En plus des contentieux fiscaux communautaires déjà inclus dans la LPFP, le Gouvernement a comptabilisé la moindre dépense résultant du budget rectificatif européen n° 6 (1,1 Md€) en mesures ponctuelles et temporaires. A la suite d'une décision d'Eurostat, cette opération a été enregistrée en 2014 en comptabilité nationale, alors que dans la LPFP, elle était prise en compte sur l'exercice 2015.
La décision du Gouvernement de traiter ce changement de calendrier en mesures ponctuelles et temporaires conduit à exclure la réduction de dépense découlant du budget rectificatif du calcul du solde structurel en 2014, ce qui le dégrade, et conduira symétriquement à améliorer le solde structurel en 2015. Le Gouvernement n'avait pourtant pas retenu ce traitement pour des mouvements similaires en 2012, comme indiqué dans les principes exposés en annexe de la LPFP de décembre 2014 (2).

(1) L'INSEE a révisé la croissance effective dans les comptes nationaux de 2012 de - 0,2 point, celle de 2013 de + 0,4 point, et celle de 2014 de -0,2 point. Ces révisions se compensent, si bien que le niveau du PIB (en volume) est inchangé en 2014. A PIB potentiel donné, l'écart de production est légèrement dégradé en 2012, amélioré en 2013 et inchangé en 2014. (2) Extrait de l'annexe 5 de la LPFP : « Bien qu'Eurostat ait changé le traitement comptable du prélèvement sur recettes en faveur de l'Union européenne en fin d'année 2012, le Gouvernement n'a pas proposé de le traiter en one-offs alors qu'il a augmenté le déficit 2012 (600 M€ en net). Même si leur caractère imprévisible pousserait à corriger les budgets rectificatifs en one-offs, le Gouvernement a fait le choix de ne pas le faire .»

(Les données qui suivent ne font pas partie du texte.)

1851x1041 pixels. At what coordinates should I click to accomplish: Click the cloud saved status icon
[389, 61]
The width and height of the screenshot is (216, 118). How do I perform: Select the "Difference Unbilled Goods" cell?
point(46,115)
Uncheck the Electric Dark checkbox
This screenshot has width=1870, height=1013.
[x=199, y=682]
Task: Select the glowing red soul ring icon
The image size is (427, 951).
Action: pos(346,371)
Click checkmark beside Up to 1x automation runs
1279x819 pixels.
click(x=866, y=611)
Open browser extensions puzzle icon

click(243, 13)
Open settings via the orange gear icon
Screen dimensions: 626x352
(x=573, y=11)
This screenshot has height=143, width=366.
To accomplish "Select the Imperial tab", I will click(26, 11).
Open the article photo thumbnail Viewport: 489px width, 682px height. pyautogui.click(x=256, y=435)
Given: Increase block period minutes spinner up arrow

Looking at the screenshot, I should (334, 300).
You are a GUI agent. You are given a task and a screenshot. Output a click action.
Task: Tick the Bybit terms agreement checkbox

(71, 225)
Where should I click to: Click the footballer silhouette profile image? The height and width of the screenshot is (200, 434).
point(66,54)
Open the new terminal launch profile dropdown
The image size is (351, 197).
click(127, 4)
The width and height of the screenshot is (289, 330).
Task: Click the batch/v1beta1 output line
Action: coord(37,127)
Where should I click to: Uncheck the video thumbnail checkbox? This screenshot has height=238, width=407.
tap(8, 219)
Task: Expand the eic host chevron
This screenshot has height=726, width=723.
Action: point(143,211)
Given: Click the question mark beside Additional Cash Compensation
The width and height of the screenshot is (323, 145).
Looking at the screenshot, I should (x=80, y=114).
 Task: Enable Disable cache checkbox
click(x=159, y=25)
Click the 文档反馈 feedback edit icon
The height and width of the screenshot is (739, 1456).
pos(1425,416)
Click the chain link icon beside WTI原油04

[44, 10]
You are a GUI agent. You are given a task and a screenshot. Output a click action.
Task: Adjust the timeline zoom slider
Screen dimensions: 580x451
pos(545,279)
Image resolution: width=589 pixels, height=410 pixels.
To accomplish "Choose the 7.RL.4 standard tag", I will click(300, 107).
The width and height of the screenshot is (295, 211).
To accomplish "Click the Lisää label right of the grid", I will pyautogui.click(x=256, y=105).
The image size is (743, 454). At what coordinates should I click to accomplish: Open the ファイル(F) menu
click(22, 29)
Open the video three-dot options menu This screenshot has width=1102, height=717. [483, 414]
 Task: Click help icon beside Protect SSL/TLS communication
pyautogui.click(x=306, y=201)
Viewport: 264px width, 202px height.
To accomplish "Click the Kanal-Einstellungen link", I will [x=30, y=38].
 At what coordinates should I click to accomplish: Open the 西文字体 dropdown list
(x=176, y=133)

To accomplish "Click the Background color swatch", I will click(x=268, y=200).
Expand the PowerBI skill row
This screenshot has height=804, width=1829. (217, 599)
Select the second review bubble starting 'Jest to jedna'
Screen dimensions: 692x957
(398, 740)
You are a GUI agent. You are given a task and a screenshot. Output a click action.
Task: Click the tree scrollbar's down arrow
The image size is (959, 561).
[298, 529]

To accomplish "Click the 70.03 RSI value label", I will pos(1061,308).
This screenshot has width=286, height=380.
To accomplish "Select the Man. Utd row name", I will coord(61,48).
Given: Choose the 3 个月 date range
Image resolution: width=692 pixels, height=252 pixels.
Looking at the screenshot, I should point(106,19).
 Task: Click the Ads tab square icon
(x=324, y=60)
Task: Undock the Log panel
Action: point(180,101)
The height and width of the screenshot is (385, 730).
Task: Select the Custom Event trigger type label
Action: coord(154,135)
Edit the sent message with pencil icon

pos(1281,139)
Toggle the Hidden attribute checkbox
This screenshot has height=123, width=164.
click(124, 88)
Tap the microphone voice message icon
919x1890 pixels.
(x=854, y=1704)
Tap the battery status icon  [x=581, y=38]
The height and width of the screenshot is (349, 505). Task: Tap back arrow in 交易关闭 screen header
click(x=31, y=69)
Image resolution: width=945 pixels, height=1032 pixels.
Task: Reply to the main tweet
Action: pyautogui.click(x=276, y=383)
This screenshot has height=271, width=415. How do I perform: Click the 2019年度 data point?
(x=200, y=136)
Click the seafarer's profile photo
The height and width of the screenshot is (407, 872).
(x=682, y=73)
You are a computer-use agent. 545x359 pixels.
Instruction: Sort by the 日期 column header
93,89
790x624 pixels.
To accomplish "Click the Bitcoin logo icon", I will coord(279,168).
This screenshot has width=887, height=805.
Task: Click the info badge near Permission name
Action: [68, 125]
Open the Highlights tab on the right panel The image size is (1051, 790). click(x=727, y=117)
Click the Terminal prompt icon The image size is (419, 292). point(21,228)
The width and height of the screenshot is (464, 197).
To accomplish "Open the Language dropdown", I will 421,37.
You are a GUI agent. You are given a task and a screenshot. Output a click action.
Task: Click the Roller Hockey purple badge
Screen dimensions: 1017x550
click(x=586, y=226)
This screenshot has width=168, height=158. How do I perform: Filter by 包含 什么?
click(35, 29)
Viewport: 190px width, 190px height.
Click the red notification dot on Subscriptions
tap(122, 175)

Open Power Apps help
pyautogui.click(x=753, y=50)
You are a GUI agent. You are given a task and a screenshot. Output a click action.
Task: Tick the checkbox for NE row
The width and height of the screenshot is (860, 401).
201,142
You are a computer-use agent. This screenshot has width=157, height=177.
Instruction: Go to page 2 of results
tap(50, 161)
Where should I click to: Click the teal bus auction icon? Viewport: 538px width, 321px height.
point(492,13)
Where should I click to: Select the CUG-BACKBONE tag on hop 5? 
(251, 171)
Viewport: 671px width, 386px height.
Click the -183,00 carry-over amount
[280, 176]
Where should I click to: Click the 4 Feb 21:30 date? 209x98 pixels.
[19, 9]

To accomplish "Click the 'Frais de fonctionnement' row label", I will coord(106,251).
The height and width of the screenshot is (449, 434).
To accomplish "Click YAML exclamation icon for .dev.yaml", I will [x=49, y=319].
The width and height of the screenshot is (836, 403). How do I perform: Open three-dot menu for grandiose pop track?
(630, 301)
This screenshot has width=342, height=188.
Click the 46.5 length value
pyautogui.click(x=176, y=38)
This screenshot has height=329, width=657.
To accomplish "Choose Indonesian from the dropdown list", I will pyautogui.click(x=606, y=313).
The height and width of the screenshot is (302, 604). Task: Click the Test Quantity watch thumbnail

  1. Les facteurs explicatifs de l'amélioration du solde structurel en 2014

En 2014, le solde structurel se redresse de 0,6 point de PIB par rapport à 2013 au lieu de 0,1 point prévu dans la LPFP. L'ajustement structurel est ainsi supérieur de 0,5 point à celui prévu dans la LPFP de décembre 2014, soit :
- 0,2 point en raison d'un effort structurel (3) plus important, qui résulte essentiellement d'une meilleure maîtrise de la dépense publique en 2014 (croissance de 0,9 % en valeur, hors crédits d'impôt, contre 1,4 % dans la LPFP), notamment du fait d'un recul plus marqué que prévu de l'investissement local et de la poursuite de la baisse des charges d'intérêt ;
- 0,25 point en raison d'une élasticité des recettes à la croissance plus élevée qu'attendu dans la LPFP (1,1 contre 0,7 [4]).

L'effort structurel, qui reflète l'impact des décisions des pouvoirs publics en matière de dépenses et de recettes, est égal à 0,5 % du PIB en 2014. Il s'explique à hauteur de :

- 0,35 point par l'évolution comparée de la dépense publique en volume (0,3 %) et du PIB potentiel (1,0 %) (5) ;
- 0,15 point du fait des mesures nouvelles en recettes (y compris crédits d'impôts).

Le Haut Conseil constate que l'amélioration du solde structurel s'est élevée à 0,6 point de PIB en 2014, contre 0,1 point de PIB dans la loi de programmation, soit un écart de 0,5 point de PIB. En cumulé sur les années 2013 et 2014, cet écart se limite à 0,2 point (amélioration de 1,4 point de PIB, contre 1,2 point de PIB dans la loi de programmation).
Le présent avis sera publié au Journal officiel de la République française et joint au projet de loi de règlement du budget et d'approbation des comptes de l'année 2014.

Fait à Paris, le 22 mai 2015.

Pour le Haut Conseil des finances publiques :

Le Premier président de la Cour des comptes, président du Haut Conseil des finances publiques,

D. Migaud

(3) Par rapport à l'ajustement structurel, l'effort structurel exclut notamment les effets de l'élasticité des recettes. (4) La croissance des recettes est la même, mais la croissance du PIB en valeur a été plus faible que prévu. (5) Compte tenu du fait que les dépenses publiques représentent un peu plus de la moitié du PIB, l'effort en dépense est proche de la moitié de l'écart entre le taux de croissance en volume de la dépense publique et celui du PIB potentiel.